*** Block opens ***
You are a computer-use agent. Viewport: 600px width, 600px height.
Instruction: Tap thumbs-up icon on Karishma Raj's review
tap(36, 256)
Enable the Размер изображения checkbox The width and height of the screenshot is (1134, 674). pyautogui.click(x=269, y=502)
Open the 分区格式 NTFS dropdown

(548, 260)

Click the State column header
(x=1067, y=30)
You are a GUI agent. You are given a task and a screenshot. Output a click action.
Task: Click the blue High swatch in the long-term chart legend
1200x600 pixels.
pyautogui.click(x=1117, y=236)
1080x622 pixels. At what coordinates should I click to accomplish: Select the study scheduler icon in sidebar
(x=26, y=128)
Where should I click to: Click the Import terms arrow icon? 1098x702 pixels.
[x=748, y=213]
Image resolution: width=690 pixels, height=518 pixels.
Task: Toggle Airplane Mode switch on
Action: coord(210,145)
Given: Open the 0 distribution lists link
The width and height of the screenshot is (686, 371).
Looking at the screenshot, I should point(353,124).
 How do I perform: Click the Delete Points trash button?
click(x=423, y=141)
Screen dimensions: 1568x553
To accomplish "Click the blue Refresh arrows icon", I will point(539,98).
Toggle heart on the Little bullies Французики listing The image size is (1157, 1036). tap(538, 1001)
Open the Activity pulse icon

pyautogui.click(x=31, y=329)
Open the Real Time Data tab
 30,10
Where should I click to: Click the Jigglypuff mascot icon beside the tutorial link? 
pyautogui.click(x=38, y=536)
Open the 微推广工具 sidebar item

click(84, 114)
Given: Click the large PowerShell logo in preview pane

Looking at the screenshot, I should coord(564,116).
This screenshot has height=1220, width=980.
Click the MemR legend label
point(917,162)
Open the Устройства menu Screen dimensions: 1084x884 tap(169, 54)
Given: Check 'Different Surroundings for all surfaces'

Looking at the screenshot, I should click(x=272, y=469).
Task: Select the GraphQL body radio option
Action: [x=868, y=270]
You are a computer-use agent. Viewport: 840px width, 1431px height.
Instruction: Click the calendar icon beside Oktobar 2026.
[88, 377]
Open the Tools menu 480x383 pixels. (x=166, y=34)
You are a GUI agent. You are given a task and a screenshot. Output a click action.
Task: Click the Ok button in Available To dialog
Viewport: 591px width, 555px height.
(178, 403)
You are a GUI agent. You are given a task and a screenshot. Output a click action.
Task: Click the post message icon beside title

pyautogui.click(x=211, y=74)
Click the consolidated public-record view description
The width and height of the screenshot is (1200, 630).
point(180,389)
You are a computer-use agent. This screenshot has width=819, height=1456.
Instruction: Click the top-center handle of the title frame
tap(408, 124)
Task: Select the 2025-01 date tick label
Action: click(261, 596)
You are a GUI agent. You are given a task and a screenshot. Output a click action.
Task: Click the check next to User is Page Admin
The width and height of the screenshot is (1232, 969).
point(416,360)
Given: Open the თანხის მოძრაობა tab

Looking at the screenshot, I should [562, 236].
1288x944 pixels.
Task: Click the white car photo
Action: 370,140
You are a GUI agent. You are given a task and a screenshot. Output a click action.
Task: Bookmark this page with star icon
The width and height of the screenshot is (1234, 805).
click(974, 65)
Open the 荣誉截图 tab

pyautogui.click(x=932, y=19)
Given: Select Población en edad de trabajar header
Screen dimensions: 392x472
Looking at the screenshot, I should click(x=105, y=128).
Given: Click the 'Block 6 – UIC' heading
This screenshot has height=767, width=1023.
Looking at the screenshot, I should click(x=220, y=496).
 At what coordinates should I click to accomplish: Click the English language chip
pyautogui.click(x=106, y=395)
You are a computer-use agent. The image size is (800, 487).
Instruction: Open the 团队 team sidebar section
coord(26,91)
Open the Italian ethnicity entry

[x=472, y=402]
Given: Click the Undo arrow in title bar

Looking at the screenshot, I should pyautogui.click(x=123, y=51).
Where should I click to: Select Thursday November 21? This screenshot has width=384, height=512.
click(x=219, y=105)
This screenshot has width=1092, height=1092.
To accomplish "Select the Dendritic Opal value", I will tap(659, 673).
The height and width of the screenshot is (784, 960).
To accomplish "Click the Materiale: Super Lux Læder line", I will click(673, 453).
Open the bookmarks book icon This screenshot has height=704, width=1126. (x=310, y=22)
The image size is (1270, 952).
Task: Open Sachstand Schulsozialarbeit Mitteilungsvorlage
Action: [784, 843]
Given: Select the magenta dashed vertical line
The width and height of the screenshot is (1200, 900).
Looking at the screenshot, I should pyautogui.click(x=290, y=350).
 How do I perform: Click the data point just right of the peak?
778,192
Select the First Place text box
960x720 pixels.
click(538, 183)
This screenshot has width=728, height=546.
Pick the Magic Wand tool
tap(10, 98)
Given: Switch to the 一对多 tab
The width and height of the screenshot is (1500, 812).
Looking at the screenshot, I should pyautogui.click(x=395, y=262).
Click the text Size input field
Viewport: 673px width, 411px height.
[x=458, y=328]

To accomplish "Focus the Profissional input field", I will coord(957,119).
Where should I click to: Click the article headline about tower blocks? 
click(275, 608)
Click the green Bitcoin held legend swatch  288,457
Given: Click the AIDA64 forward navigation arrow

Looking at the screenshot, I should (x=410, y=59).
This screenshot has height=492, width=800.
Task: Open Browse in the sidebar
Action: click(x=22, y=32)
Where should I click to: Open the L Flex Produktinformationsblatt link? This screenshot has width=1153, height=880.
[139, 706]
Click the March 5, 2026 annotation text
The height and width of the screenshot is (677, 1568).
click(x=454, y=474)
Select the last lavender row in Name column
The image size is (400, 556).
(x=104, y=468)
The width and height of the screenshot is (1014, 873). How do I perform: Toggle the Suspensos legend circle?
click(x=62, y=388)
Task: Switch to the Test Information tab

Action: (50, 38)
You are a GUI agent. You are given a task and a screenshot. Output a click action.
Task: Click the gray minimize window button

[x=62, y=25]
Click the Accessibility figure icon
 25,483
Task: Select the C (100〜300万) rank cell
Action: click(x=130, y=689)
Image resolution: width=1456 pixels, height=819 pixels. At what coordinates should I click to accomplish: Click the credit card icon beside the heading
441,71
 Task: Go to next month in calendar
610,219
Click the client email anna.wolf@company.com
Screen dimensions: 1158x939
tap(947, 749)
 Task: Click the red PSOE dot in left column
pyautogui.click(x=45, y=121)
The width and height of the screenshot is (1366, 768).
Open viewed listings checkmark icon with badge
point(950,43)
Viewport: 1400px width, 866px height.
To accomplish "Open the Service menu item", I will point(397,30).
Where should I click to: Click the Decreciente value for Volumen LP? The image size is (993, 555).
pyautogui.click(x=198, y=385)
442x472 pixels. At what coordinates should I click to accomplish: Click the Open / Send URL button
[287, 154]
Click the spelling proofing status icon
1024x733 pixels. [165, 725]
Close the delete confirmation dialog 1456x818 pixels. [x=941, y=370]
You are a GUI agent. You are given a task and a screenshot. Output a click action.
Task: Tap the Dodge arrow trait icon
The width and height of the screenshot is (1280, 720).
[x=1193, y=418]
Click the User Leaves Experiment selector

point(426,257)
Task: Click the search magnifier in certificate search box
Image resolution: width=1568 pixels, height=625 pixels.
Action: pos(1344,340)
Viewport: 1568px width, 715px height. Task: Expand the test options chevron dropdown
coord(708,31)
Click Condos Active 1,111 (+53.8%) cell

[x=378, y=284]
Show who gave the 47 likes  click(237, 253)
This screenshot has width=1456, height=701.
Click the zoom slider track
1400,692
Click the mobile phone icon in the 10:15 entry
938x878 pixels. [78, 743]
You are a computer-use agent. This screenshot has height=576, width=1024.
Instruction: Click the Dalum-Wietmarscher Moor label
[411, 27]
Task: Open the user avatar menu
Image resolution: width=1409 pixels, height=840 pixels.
*** Block closes ***
What you need to do – Would you please copy all lines in the data that contain the word "computer"?

Solution to the exercise –
You are a computer-use agent. Viewport: 600px width, 600px height.
You are a computer-use agent. Viewport: 840px width, 1431px height.
You are a computer-use agent. This screenshot has width=819, height=1456.
You are a computer-use agent. The image size is (800, 487).
You are a computer-use agent. This screenshot has height=576, width=1024.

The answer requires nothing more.